FFRF: More religious privileging likely in USPS case

FFRF is disheartened that the U.S. Supreme Court is set to hear yet another case involving a Christian plaintiff seeking to broaden religious exemptions in the workplace.

On Jan. 12, the high court granted review in a case, Groff v. DeJoy, involving a disgruntled religious postal worker, in which it will reconsider the longstanding doctrine concerning accommodation for religious practices and what constitutes undue hardship for employers.

First Liberty Institute, a radical Christian nationalist legal outfit in Texas, has reached the Supreme Court with another case that has the potential to upend decades of settled law regarding religious freedoms, this time in the workplace. Oral arguments are likely to be held in April, with a decision expected in June.

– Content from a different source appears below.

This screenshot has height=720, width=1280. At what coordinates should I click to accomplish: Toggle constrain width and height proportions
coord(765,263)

The plaintiff is Gerald Groff, a former postal worker who accepted a position to work on an as-needed basis, necessarily tending to involve weekends, who requested not to work on Sundays because it was his sabbath. The U.S. Postal Service had accommodated Groff’s request by scheduling co-workers to work Groff’s shifts on Sundays, but the much smaller station he chose to then transfer to could no longer accommodate him.

Groff lost twice, before both the Eastern District Court in Pennsylvania and the 3rd U.S. Circuit Court of Appeals, which decided that the USPS didn’t have to accommodate Groff because doing so placed an undue hardship on USPS — in part because of the burden placed on other employees.

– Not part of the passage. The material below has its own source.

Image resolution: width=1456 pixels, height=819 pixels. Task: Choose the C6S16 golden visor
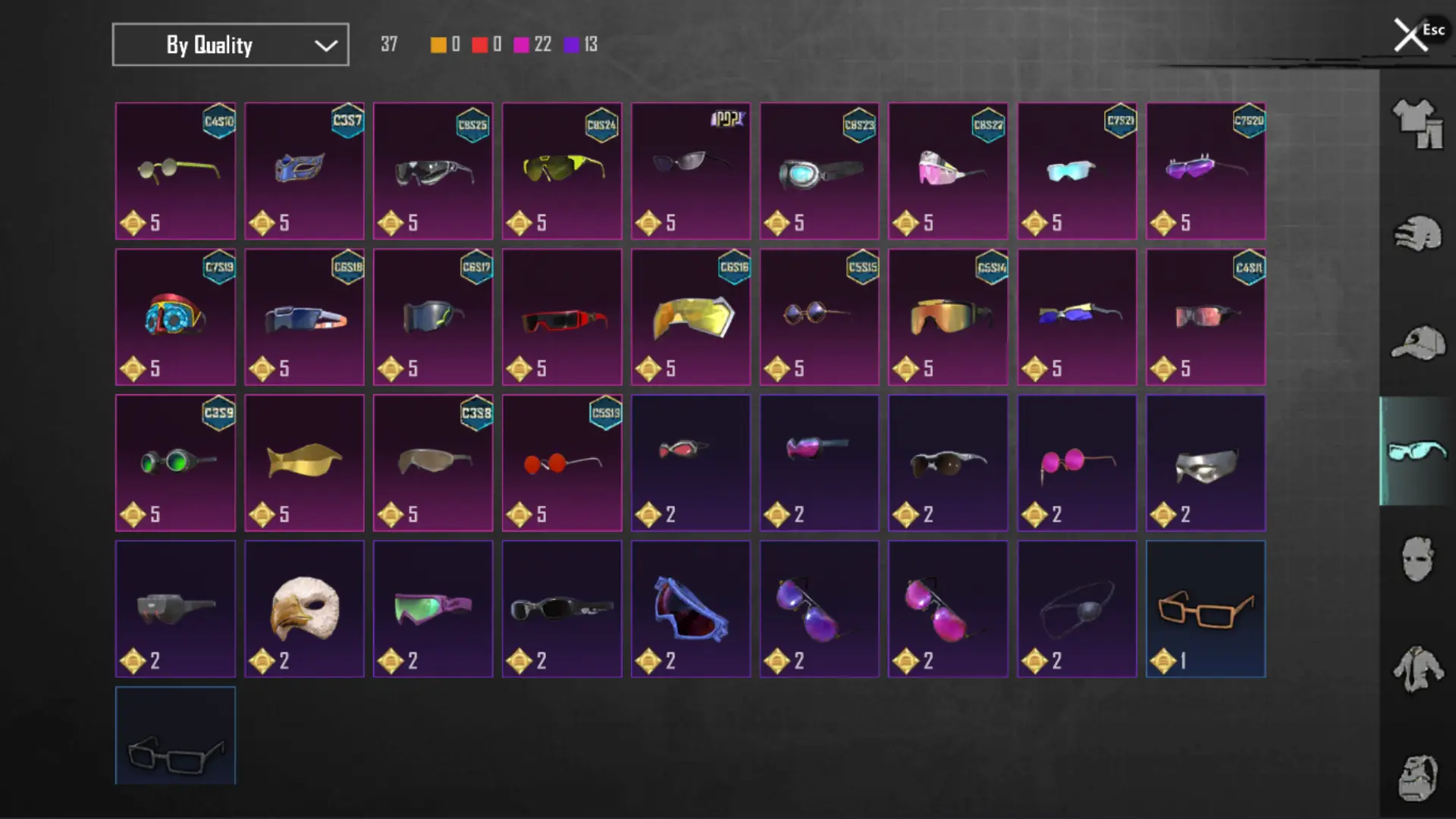(691, 317)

The case hinges on the interpretation of Title VII of the Civil Rights Act, which prohibits religious discrimination in employment. It requires employers to accommodate religious practices of employees as long as doing so does not result in “undue hardship on the conduct of the employer’s business.” Four decades ago, in the Trans World Airlines v. Hardison case, the Supreme Court defined “undue hardship” as anything that would require more than a trivial or minimal cost. By taking this case, the high court appears poised to once again overrule decades of precedent to benefit religious plaintiffs.

Title VII can prevent religious employment discrimination without imposing burdens on other employees. For example, by allowing someone to wear a hijab, no burden is placed on other employees. By accommodating private prayer practices that do not require other employees to adjust work schedules or cover for praying co-workers, no burden is placed on other employees. A religious accommodation should not inevitably impose a burden on other employees — or on any third parties.